- INSTRUCTION -
Retype everything from the line containing "Where should I click to: Open the Daily" down to the end of the items, character for character.

- EXERCISE DATA -
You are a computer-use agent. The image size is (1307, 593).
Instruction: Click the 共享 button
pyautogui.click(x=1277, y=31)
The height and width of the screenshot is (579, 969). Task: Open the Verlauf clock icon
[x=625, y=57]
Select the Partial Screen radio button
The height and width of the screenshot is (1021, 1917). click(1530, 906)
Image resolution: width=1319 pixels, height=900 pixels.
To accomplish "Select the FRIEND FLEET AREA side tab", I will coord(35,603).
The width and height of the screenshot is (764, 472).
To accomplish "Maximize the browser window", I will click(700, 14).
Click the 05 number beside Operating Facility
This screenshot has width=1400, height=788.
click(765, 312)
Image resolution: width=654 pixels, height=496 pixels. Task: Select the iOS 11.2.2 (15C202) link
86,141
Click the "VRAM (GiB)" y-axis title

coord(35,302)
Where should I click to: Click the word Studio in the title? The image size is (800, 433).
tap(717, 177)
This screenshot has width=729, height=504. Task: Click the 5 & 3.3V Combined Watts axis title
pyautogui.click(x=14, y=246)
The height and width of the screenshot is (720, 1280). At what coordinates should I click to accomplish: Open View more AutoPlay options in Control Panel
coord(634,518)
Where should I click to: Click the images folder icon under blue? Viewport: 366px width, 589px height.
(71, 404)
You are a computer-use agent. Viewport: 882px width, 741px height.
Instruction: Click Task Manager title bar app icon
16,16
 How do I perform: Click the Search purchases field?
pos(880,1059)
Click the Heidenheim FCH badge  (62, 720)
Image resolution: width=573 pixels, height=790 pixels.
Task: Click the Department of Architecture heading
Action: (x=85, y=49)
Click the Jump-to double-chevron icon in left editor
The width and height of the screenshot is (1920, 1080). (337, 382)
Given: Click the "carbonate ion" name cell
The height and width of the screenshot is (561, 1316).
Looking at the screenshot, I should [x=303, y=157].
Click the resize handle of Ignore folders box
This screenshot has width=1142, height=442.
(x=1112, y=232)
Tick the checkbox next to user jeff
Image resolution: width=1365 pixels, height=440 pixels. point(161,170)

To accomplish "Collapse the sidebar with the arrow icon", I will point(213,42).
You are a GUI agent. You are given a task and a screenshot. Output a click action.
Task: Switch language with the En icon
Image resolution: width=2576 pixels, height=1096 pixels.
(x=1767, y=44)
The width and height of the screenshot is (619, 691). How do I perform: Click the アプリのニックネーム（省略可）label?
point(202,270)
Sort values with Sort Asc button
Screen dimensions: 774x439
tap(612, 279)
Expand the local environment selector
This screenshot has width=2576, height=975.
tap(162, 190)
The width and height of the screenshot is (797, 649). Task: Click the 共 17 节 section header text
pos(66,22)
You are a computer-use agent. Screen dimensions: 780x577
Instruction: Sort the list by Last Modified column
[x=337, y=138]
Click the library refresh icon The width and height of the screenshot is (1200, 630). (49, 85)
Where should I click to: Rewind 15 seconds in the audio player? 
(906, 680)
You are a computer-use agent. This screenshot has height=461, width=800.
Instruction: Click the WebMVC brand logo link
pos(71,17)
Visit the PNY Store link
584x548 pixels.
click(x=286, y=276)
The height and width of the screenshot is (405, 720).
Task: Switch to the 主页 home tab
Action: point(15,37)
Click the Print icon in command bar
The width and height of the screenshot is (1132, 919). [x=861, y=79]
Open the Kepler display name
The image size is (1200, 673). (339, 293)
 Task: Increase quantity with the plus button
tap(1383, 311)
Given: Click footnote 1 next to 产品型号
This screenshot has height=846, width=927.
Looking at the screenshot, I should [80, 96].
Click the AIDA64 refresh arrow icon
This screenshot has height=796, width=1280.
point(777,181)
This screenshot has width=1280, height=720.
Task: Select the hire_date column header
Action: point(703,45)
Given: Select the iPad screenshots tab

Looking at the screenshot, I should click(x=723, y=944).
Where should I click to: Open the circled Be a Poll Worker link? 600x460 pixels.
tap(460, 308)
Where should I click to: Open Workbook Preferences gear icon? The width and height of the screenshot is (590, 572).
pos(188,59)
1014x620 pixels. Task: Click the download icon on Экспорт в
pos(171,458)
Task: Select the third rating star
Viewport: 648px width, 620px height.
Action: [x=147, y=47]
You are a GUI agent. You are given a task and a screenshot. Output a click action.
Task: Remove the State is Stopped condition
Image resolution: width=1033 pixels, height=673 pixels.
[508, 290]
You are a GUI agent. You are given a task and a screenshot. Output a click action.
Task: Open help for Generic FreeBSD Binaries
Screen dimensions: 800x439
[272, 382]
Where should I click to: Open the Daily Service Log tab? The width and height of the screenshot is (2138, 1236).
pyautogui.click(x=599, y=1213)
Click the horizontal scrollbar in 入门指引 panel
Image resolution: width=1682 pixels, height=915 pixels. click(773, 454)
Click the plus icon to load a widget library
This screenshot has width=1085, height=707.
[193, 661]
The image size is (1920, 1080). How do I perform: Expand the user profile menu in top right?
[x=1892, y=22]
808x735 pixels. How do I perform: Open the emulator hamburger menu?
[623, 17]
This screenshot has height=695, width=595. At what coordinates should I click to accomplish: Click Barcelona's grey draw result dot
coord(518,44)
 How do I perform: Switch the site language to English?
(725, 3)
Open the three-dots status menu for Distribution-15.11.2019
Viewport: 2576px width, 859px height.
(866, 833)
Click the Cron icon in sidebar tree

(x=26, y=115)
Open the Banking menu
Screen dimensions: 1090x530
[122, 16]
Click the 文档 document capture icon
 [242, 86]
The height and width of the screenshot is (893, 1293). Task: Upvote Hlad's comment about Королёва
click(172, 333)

- RESPONSE FOR THIS EXERCISE -
Where should I click to: Open the Daily Service Log tab? The width and height of the screenshot is (2138, 1236).
pyautogui.click(x=599, y=1213)
Click the horizontal scrollbar in 入门指引 panel
Image resolution: width=1682 pixels, height=915 pixels. click(773, 454)
Click the plus icon to load a widget library
This screenshot has width=1085, height=707.
[193, 661]
The image size is (1920, 1080). How do I perform: Expand the user profile menu in top right?
[x=1892, y=22]
808x735 pixels. How do I perform: Open the emulator hamburger menu?
[623, 17]
This screenshot has height=695, width=595. At what coordinates should I click to accomplish: Click Barcelona's grey draw result dot
coord(518,44)
 How do I perform: Switch the site language to English?
(725, 3)
Open the three-dots status menu for Distribution-15.11.2019
Viewport: 2576px width, 859px height.
(866, 833)
Click the Cron icon in sidebar tree

(x=26, y=115)
Open the Banking menu
Screen dimensions: 1090x530
[122, 16]
Click the 文档 document capture icon
 [242, 86]
The height and width of the screenshot is (893, 1293). Task: Upvote Hlad's comment about Королёва
click(172, 333)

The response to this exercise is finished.